Near the end of the episode, when Bono is breastfed by his father, they both refer to breast milk as "bitty". This alludes to the British sketch comedy series Little Britain, in which the character Harvey constantly insists on receiving "bitty" from his mother's breast, despite being an adult.

"More Crap" aired less than one month after South Park received a Creative Arts Emmy Award for "Outstanding Animated Program (for Programming Less Than One Hour)" that year, at the 59th Primetime Emmy Awards for the episode "Make Love Not Warcraft". The episode makes fun of having won the award in a running gag; several times during the episode - such as when Randy is looking at the excrement inside of him through an ultrasound image - a caption appears on screen, with a spinning Emmy Award along with the text "Emmy Award Winning Series".

==Reception==
TV Squad gave the episode a highly positive review, stating that "it's low taste but it's South Park low taste, which makes it funny", and said that the creators are "still on a roll. Possibly a toilet paper roll". IGN had mixed feelings about the episode, calling it "amusing, but not terribly so", and "both bizarre and pretty damn funny". The site gave the episode a rating of 7.4 out of 10.

Trey Parker and Matt Stone both professed their love of the episode, but said that it is a polarizing one for the audience, claiming that if a viewer is not on board with the episode's toilet humor, then the whole episode breaks down for them. The creators claimed that young people and women reacted poorly to the episode. Parker said that his father, who is the basis for Randy's character, was very thrilled by the episode.

The crew of The King of Kong: A Fistful of Quarters was flattered by the episode's plot being based on their documentary. Director Seth Gordon said that they "considered it such a flattering compliment that would even consider borrowing the structure of King of Kong for one of their episodes". He added that he didn't think the episode was fair to Bono. The film's producer, Ed Cunningham, is a fan of South Park, and said that "hear about South Park that they actually spoofed the whole movie just blew away." The makers eventually got in touch with the South Park studios.

P. F. Chang's China Bistro spokesperson Laura Cherry responded positively to the episode, and added that the restaurant chain's name has been used several times in the series.
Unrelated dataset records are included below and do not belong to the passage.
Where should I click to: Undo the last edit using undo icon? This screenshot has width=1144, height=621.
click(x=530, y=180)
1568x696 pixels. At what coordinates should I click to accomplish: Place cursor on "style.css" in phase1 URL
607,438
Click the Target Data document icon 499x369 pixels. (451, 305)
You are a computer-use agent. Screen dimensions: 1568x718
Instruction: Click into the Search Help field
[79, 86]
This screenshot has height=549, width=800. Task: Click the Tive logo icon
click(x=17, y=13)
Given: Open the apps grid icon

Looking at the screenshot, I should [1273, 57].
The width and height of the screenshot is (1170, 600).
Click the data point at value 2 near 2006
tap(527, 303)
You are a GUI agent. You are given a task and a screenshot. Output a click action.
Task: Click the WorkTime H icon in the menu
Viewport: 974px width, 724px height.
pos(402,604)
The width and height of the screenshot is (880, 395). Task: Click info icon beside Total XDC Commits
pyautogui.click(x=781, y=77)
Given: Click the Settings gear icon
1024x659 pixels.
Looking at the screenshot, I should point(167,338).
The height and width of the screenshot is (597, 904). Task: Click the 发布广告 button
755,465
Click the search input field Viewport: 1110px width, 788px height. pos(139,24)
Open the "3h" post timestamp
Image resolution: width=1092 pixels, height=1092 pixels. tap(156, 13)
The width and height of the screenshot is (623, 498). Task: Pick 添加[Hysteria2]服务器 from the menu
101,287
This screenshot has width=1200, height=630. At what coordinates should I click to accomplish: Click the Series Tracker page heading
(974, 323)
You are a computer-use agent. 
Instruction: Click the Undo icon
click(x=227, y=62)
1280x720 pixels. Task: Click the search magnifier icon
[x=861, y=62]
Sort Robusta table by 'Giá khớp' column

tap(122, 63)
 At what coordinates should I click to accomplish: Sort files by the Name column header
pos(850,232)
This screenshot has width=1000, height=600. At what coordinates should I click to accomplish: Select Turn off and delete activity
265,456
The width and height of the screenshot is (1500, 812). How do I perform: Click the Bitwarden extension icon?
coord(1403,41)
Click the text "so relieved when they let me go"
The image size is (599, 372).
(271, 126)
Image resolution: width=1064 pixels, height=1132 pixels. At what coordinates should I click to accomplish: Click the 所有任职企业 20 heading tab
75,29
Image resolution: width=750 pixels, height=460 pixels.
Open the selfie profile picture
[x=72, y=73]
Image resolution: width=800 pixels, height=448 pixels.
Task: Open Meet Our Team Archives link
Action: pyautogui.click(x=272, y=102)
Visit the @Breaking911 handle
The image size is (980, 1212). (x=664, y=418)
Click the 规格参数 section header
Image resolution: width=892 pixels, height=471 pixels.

A Comedy Central spokeswoman said that the show's creators love the restaurant's food, and "have no bad experiences with P.F. Chang's to report".

After the episode, a fan-created website for the fictional European Fecal Standards and Measurements Institute appeared on the Internet. It is presented as the official website of the institute, with distinct pages describing its work and organization structure. In accord with the episode, the site names Randy Marsh as the current record-holder, but it also claims that the record's previous holder was President of the European Council Herman Van Rompuy, who "is still considered one of the most prolific fecal producers". Van Rompuy was not referenced in the South Park episode.